2020-11-12 12:00
The long nights spent watching the various US TVs that updated us on the progress of the tallying of the presidential elections of the 46th US President ended with a victory of the Democratic candidate Joe Biden and Vice President-elect Kamala Harris: this is an important fact for the whole world, but in particular for Europe. European workers hail the successful election of Joe Biden as a very positive fact.
It is difficult to underestimate the influence of the United States on the Old Continent, both in terms of customs and technology. The US is the world’s leading economy, it ranks first as oil producers, in military spending and as arms exporters, but above all, it plays a primary role in trade with our continent. Before the unfortunate introduction of duty tariffs on European products, wanted by Trump’s administration, Europe boasted a primary role as a net exporter, with an important trade balance in our favour that ranked us at the top and practically made the Atlantic the main commercial outlet for our goods, as well as sealing that historic alliance that has contributed so much to over 70 years of peace in our continent. The Atlantic alliance has always been a strong bulwark of progress and prosperity in democracy. Therefore, everything that happens on the other side of the Atlantic affects us closely, with consequences that are reflected on a global scale.
All of this, in recent years due to a rather short-sighted policy of Trump’s administration, was in danger of being questioned and the isolationism strongly implemented by Trump has favoured the spread of populist and sovereign behaviour with the risk of going backwards, moving away from that state solidarity that has permeated Western democracy for hundreds of years.
In this very complicated phase, with the times dictated by the expansion of the COVID 19 pandemic, Europe has managed to make a leap forward represented by the measures launched with SURE, the EMS and Next Generation EU. The new US administration can accompany this solidarity vision that is prevailing in Europe with a renewed lifeforce for an Atlantic alliance that can face the titanic challenges of tomorrow, starting from climate change, with a spirit that seemed to be no longer there if we look back just a year ago.
Giving hope back to the younger generations, hope for development and employment and for a future less uncertain and less marked by precariousness: where the strongest do not prevail, but where there are joint forces for a better tomorrow. The new Europe and the new America can and must make this effort, overcoming the logic of customs duties and the reconstruction of walls once demolished like that of Berlin in 1989. A tomorrow made of bridges and not of walls, where being open constitutes the basis for new opportunities, especially for those who have been excluded, starting from the young, from women who do not have gender equality, from the old who too often are left alone.
For this reason, CESI, an independent trade union, but not divorced from politics, welcomes the election of Biden and Harris to lead the world’s largest democracy.
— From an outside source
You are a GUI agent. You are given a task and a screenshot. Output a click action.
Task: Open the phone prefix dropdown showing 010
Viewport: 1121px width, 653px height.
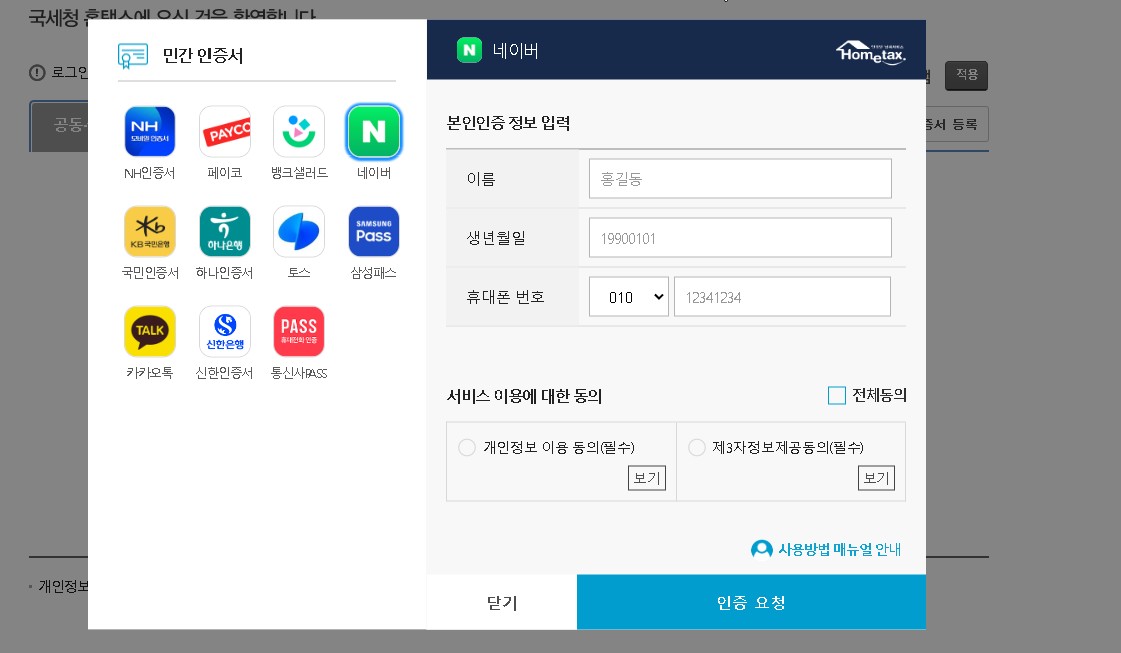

In an international key, Biden could mend relations with China, bring the United States back into the Paris climate agreement, but we know well that the concept of “America First” was not born with Trump, but had already been hovering in US society for some time. Just as we are aware that with the end of the Cold War, which guaranteed US support for the democratic countries of Europe, today that support will no longer be taken for granted as it was until the 90s. Europe must be able to conquer a central role in the world’s chessboard, strengthening the Atlantic axis by building new models of collaboration and prospect, giving the free trade area those opportunities for mutual convenience that also meet the expectations of millions of Americans, as well as European citizens.
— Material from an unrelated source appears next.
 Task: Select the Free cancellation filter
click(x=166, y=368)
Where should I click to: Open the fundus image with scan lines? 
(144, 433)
The new spirit launched by European governments with Next Generation EU could be able to take up the challenge of a new Atlantic alliance based no longer on assistance from the American giant, but the basis of new reciprocity and opportuneness for both sides of the Atlantic Ocean.
It is certainly a complicated challenge, but the election of Biden and Harris allows us to face it in the aim of a new frontier that reshapes a better world than the one that the future would have given us if the American electoral test had gone differently.